Answer these questions from the text on stress and brain dopamine systems:
1. An increase in which substance's content is used to determine activation of dopaminergic systems?
2. Which enzyme's activation is associated with the activation of prefrontal cortex DA metabolism?
3. After injection of Newcastle disease virus, which brain region showed no increase in DOPAC and MHPG?

Exercise text:

--

Stress-related activation of cerebral dopaminergic systems.

The changes in dopamine catabolites in various regions of mouse brain have been studied following a variety of behavioral treatments. In confirmation of the results of many others, we find that treatments such as footshock or restraint result in a pronounced activation of dopaminergic systems in the prefrontal cortex, as determined by increases in the content of DOPAC (3,4-dihydroxyphenylacetic acid). However, we also find small but statistically significant increases of DOPAC in the hypothalamus and brain stem even with mild treatments. With restraint and more intense footshock we observe increases of DOPAC in all regions studied, including nucleus accumbens, olfactory tubercle, amygdala, and the striatum. Thus in contrast to previous reports, we find that the DA response in stress is global like that of norepinephrine [as determined by increases of 3-methoxy,4-hydroxyphenylethyleneglycol, (MHPG)], and not specific to the prefrontal cortex. The activation of prefrontal cortex DA metabolism is associated with an activation of the synthetic enzyme tyrosine hydroxylase. The response pattern of catecholamine metabolites is similar following a variety of stressors, including conditioned footshock, training with one footshock in passive avoidance behavior, performance of passive avoidance behavior, and even following exposure to an apparatus in which mice have been shocked previously. Injection of mice with Newcastle disease virus increases plasma corticosterone, and DOPAC and MHPG in the hypothalamus and brain stem, but not the prefrontal cortex. Thus a virus infection can be considered a stressor. Furthermore, intracerebroventricular (ICV) injection of corticotropin-releasing factor (CRF) produces stresslike increases in DOPAC and MHPG concentrations, suggesting that the release of CRF in the brain during stress may mediate the changes in catecholamine metabolism.

--

Provided data:
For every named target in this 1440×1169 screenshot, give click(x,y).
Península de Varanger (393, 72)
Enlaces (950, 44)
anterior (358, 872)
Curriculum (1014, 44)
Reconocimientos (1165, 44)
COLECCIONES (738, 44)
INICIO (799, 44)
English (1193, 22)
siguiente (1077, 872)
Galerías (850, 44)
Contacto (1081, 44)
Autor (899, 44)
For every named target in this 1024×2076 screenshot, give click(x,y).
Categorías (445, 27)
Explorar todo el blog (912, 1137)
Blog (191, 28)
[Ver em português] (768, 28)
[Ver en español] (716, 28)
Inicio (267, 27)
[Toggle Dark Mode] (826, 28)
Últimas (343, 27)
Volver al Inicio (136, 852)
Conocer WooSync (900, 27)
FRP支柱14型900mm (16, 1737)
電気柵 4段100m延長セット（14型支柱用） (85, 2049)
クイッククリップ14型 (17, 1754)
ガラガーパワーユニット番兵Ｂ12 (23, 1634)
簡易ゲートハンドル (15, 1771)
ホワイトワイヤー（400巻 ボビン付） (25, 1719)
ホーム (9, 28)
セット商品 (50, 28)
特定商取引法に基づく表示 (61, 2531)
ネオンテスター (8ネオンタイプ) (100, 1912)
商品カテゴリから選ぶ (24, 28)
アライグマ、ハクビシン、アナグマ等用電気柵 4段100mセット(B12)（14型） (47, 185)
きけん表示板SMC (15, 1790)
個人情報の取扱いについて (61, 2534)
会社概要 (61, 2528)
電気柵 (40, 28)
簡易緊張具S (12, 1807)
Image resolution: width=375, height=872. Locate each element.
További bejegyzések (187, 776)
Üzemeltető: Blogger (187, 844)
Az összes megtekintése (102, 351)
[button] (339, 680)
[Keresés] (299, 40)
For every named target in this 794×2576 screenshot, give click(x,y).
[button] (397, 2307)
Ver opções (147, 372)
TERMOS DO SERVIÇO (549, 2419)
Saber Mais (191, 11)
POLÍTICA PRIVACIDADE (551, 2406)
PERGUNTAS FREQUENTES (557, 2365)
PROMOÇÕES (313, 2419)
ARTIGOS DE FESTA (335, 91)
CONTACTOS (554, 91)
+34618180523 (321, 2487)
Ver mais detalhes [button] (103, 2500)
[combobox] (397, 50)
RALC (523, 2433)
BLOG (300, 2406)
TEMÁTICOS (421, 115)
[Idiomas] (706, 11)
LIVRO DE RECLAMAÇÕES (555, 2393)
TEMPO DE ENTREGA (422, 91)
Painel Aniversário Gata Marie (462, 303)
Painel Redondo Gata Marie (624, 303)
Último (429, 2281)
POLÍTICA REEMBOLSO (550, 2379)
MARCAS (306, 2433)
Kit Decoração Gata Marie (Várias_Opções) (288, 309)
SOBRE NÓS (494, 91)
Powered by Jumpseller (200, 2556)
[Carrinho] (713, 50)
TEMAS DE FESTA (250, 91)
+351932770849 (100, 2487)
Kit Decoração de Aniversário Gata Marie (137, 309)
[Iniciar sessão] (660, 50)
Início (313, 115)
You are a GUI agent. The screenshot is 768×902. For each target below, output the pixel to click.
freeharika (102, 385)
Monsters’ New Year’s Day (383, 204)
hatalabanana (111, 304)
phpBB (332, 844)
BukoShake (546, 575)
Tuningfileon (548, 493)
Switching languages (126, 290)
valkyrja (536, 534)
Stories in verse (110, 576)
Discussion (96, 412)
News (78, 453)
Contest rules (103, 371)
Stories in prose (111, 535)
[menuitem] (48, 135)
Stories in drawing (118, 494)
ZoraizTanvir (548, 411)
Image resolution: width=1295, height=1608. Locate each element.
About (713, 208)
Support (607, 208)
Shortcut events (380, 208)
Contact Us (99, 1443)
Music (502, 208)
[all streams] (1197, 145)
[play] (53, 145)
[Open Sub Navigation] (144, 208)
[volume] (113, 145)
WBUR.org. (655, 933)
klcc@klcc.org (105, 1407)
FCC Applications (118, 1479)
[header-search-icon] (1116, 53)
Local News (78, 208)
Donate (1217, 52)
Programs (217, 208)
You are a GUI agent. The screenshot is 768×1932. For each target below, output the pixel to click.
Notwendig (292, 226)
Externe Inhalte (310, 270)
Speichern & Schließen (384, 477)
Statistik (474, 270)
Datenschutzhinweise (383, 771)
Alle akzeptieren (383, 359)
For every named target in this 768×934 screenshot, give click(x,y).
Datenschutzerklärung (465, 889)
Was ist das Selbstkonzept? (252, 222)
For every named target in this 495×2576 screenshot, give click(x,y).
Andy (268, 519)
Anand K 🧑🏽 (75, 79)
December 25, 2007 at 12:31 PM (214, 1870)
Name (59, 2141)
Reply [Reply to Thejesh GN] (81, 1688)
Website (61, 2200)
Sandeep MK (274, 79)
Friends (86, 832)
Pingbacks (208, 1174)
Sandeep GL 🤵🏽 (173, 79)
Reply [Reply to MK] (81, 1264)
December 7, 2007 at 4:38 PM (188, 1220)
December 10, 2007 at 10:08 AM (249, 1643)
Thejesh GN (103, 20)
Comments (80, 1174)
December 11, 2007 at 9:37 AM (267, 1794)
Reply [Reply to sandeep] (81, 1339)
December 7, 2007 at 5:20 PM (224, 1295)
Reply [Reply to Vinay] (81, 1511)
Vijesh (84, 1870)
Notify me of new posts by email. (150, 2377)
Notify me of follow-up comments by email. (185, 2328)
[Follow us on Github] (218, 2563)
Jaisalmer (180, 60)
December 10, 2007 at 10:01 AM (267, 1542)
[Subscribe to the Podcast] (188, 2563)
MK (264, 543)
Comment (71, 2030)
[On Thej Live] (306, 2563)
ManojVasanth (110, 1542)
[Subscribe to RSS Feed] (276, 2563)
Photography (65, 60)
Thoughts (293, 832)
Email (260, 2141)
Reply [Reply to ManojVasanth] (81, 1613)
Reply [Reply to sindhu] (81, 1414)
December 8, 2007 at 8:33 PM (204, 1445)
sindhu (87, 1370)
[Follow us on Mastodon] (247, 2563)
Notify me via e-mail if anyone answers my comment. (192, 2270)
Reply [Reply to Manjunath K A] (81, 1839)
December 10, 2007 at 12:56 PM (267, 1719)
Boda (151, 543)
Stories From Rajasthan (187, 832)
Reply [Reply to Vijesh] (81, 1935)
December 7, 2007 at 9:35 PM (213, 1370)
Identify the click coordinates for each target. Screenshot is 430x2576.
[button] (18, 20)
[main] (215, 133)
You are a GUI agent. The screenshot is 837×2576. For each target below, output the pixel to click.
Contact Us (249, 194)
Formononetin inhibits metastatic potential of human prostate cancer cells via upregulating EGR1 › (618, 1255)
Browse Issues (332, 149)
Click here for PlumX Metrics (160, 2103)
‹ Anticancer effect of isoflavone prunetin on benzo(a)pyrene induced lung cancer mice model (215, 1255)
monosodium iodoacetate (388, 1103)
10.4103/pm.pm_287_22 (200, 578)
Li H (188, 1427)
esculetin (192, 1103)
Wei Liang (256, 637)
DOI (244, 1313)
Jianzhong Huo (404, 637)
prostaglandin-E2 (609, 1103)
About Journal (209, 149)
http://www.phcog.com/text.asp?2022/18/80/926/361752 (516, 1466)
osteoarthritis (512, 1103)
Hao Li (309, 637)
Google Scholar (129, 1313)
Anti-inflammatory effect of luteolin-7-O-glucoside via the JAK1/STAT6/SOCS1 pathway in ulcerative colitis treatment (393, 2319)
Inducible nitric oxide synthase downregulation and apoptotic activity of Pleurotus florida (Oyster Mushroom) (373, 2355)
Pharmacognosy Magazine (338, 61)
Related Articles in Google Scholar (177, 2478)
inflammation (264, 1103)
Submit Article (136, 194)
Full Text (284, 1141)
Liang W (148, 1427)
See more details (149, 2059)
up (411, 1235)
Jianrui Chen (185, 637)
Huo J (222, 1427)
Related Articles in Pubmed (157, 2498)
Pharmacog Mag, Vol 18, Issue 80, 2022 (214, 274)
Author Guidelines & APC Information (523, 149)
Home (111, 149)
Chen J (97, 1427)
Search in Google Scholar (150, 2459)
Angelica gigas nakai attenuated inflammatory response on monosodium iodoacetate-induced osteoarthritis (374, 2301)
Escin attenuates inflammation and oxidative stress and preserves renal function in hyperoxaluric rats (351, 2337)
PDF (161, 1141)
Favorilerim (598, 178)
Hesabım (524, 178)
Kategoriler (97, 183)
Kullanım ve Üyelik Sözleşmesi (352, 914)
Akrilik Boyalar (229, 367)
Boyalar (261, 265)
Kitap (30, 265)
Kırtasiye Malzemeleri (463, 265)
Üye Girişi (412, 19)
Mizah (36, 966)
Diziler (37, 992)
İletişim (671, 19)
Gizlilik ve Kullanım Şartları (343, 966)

--

Solution below:
1. DOPAC (3,4-dihydroxyphenylacetic acid)
2. Tyrosine hydroxylase
3. The prefrontal cortex